Larry the Lizard found himself on a death defying adventure after trying to get cosy in the laundry of holiday maker Sue Banwell-Moore.
Sue was at the end of a two week holiday on Cape Verde, an island country just off the west coast of Africa, when she decided her washing could wait til she was home. The bag was packed and unaware of her little companion she checked in her luggage and boarded her plane as usual.
However comfortable her flight was, little Larry was held in the freezing cold baggage compartment, possibly surviving by snuggling up in jumpers and bras for warmth.
After a 3000 mile airborne journey that lasted six hours eventually Sue and Larry ended up at her home in Churchinford, Somerset.

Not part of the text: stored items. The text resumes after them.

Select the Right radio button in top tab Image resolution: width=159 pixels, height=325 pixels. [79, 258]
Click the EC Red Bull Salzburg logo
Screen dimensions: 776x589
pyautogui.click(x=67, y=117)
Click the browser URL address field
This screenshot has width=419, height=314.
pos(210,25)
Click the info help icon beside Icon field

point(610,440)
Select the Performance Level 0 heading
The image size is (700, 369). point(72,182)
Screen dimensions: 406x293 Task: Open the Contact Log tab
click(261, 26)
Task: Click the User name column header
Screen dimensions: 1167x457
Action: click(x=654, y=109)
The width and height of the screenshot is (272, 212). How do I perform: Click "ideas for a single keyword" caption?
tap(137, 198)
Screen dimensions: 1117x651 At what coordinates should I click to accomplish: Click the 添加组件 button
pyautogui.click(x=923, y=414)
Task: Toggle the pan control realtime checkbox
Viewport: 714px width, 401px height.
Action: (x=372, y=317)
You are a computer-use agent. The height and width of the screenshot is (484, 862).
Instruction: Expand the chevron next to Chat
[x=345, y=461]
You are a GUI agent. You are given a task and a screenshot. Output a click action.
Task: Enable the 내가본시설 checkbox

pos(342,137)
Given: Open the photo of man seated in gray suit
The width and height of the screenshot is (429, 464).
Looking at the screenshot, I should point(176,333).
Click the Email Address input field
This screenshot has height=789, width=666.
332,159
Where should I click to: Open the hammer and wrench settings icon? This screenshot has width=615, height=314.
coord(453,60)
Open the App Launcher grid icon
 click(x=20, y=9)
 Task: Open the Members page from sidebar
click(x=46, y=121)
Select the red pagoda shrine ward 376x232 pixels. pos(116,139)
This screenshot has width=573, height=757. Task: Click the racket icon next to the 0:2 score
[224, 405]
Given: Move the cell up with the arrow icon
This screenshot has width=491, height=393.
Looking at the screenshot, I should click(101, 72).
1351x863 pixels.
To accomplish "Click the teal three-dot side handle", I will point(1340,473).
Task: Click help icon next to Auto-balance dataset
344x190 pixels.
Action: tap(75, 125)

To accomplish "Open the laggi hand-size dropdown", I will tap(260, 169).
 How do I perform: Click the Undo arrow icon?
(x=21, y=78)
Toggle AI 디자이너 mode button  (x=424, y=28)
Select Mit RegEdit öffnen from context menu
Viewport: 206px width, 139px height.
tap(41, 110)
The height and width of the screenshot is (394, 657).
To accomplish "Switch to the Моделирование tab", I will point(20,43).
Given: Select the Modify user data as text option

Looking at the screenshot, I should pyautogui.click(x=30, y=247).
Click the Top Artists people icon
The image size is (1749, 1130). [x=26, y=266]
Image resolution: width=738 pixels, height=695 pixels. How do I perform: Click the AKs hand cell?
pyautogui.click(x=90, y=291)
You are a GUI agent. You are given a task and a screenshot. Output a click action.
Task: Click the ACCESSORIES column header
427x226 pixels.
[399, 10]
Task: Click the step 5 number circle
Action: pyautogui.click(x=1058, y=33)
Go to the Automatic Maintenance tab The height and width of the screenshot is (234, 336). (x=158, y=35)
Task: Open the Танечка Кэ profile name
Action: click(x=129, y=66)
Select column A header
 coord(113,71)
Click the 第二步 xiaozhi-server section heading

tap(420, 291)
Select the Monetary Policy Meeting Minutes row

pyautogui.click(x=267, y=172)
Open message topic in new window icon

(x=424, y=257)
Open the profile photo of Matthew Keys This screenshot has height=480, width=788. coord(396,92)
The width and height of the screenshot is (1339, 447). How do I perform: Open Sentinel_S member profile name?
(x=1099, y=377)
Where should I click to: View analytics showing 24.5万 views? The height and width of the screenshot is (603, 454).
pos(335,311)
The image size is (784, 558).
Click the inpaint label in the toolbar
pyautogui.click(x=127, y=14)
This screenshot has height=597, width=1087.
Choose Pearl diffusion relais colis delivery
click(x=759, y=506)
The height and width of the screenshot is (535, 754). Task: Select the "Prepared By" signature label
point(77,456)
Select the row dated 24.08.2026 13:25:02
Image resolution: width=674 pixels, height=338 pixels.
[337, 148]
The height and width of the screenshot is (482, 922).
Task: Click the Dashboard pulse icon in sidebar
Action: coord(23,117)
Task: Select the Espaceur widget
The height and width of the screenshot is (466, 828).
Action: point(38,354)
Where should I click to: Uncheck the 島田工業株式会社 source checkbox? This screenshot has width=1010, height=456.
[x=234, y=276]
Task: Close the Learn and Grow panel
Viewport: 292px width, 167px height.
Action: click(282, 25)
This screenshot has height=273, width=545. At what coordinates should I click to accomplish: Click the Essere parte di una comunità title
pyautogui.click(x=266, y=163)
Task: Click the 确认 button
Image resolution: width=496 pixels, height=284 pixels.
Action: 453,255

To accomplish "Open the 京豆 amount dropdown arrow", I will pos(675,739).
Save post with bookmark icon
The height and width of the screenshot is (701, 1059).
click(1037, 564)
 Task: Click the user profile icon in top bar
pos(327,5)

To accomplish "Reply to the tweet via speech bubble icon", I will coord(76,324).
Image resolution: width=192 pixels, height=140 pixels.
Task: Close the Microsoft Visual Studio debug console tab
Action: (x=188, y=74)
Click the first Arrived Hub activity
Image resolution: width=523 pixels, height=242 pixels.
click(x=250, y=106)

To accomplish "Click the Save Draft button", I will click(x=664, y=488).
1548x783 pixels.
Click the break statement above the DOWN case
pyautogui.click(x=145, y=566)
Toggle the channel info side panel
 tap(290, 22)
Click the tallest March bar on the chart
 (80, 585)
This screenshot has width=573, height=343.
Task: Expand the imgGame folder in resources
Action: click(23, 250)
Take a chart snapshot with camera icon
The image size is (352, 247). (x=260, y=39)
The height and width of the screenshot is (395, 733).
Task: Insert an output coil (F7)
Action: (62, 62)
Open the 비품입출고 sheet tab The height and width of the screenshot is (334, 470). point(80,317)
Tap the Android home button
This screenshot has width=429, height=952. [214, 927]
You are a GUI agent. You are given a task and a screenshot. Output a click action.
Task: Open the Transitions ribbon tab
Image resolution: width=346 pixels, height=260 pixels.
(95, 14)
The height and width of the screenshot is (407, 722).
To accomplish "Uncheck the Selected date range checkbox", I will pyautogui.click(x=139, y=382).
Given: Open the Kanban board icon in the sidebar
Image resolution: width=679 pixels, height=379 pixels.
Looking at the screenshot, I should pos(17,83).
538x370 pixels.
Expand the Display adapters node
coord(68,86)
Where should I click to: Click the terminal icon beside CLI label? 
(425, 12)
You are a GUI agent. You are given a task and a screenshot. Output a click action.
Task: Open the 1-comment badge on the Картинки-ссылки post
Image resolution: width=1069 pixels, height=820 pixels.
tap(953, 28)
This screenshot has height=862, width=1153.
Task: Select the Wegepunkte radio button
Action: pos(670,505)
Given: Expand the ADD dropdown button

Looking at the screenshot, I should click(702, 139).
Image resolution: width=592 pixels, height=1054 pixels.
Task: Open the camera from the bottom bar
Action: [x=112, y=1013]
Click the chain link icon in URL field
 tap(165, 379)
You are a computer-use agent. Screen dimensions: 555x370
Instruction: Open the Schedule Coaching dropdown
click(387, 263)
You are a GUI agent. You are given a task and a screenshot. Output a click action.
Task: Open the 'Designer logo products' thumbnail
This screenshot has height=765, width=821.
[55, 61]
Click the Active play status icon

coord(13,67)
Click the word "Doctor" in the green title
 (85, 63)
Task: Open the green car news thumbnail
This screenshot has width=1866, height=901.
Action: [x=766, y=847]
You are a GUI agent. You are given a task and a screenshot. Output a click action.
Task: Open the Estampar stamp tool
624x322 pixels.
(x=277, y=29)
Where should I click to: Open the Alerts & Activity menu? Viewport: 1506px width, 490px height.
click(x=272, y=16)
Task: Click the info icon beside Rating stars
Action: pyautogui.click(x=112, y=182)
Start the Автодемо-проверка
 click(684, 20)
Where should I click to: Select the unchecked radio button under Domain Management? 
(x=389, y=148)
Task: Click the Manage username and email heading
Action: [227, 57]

Larrys troubles were not over yet though. On the following day, the time came to wash the laundry.
Sue bundled up the clothes, not realising the little fellow was in there and shoved them into her washing machine.
Fortunately for Larry it was only a delicate half hour cycle so it wasn’t long before Sue returned to put her clothes on the line. She finally found him and he was spared the further humiliation of being hung out to dry with the rest of the laundry.
“I phoned my daughter and said ‘I’ve got a lizard on my floor’, and I was screaming and she was just screaming but with laughter.”
”I touched it and it didn’t move – it was very cold – and I thought maybe it was dead.”
The 15cm reptile was taken on a further 25 mile journey to the Tropiquaria wildlife park in Williton, Somerset.
Though Larry has been recognised as a chioninia lizard, Chris Moiser, the director of Tropiquaria, is trying to identify his specific species.
“It is very rare – Cape Verde is one of those places with native species found nowhere else in the world, it is so remote. We have it down to one of two species of chioninia but to tell the difference between these we need to carefully count some of the small facial scales, which is rather difficult on a relatively small lizard which moves at speed.”
Staff at the park are worried that Larry may have inhaled some washing powder detergent, which could affect his lungs and cause pneumonia but they say he is doing well and is “almost out of the danger-zone”.
Sue is keeping in touch with her little friend as often as possible after his ordeal.
“I realised what the poor thing had been through and I sort of fell in love with it. I keep ringing Tropiquaria and he seems to be doing OK – it is a miraculous survival.”